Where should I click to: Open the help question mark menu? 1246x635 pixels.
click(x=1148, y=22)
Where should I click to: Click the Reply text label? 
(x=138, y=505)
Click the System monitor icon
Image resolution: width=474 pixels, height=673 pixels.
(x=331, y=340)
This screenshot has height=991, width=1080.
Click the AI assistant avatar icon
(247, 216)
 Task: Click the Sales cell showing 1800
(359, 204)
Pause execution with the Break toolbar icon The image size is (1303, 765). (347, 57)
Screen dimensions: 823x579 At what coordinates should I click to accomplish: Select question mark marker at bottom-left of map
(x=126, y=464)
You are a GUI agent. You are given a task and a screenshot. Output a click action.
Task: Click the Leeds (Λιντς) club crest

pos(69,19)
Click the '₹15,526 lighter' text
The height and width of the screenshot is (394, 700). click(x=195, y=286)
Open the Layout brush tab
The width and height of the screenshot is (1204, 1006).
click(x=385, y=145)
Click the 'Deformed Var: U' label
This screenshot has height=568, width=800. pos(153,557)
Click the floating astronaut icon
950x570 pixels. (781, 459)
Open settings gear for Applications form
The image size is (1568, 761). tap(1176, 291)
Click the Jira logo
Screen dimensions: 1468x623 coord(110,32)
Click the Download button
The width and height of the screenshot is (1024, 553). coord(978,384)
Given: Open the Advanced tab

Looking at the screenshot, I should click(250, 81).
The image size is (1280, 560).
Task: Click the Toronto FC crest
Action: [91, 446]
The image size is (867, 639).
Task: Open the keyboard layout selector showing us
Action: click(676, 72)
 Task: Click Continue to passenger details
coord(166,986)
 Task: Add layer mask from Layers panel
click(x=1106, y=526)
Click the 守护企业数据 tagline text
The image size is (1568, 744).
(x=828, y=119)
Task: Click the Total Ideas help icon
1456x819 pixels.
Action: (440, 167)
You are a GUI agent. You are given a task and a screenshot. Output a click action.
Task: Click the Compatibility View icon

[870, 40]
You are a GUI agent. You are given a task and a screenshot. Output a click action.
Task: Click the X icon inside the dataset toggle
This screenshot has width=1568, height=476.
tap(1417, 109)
————
» **Activity**
Your answer must consist of every line above, transcribed verbatim.

» **Task result**
Where should I click to: Open the help question mark menu? 1246x635 pixels.
click(x=1148, y=22)
Where should I click to: Click the Reply text label? 
(x=138, y=505)
Click the System monitor icon
Image resolution: width=474 pixels, height=673 pixels.
(x=331, y=340)
This screenshot has height=991, width=1080.
Click the AI assistant avatar icon
(247, 216)
 Task: Click the Sales cell showing 1800
(359, 204)
Pause execution with the Break toolbar icon The image size is (1303, 765). (347, 57)
Screen dimensions: 823x579 At what coordinates should I click to accomplish: Select question mark marker at bottom-left of map
(x=126, y=464)
You are a GUI agent. You are given a task and a screenshot. Output a click action.
Task: Click the Leeds (Λιντς) club crest

pos(69,19)
Click the '₹15,526 lighter' text
The height and width of the screenshot is (394, 700). click(x=195, y=286)
Open the Layout brush tab
The width and height of the screenshot is (1204, 1006).
click(x=385, y=145)
Click the 'Deformed Var: U' label
This screenshot has height=568, width=800. pos(153,557)
Click the floating astronaut icon
950x570 pixels. (781, 459)
Open settings gear for Applications form
The image size is (1568, 761). tap(1176, 291)
Click the Jira logo
Screen dimensions: 1468x623 coord(110,32)
Click the Download button
The width and height of the screenshot is (1024, 553). coord(978,384)
Given: Open the Advanced tab

Looking at the screenshot, I should click(250, 81).
The image size is (1280, 560).
Task: Click the Toronto FC crest
Action: [91, 446]
The image size is (867, 639).
Task: Open the keyboard layout selector showing us
Action: click(676, 72)
 Task: Click Continue to passenger details
coord(166,986)
 Task: Add layer mask from Layers panel
click(x=1106, y=526)
Click the 守护企业数据 tagline text
The image size is (1568, 744).
(x=828, y=119)
Task: Click the Total Ideas help icon
1456x819 pixels.
Action: (440, 167)
You are a GUI agent. You are given a task and a screenshot. Output a click action.
Task: Click the Compatibility View icon

[870, 40]
You are a GUI agent. You are given a task and a screenshot. Output a click action.
Task: Click the X icon inside the dataset toggle
This screenshot has width=1568, height=476.
tap(1417, 109)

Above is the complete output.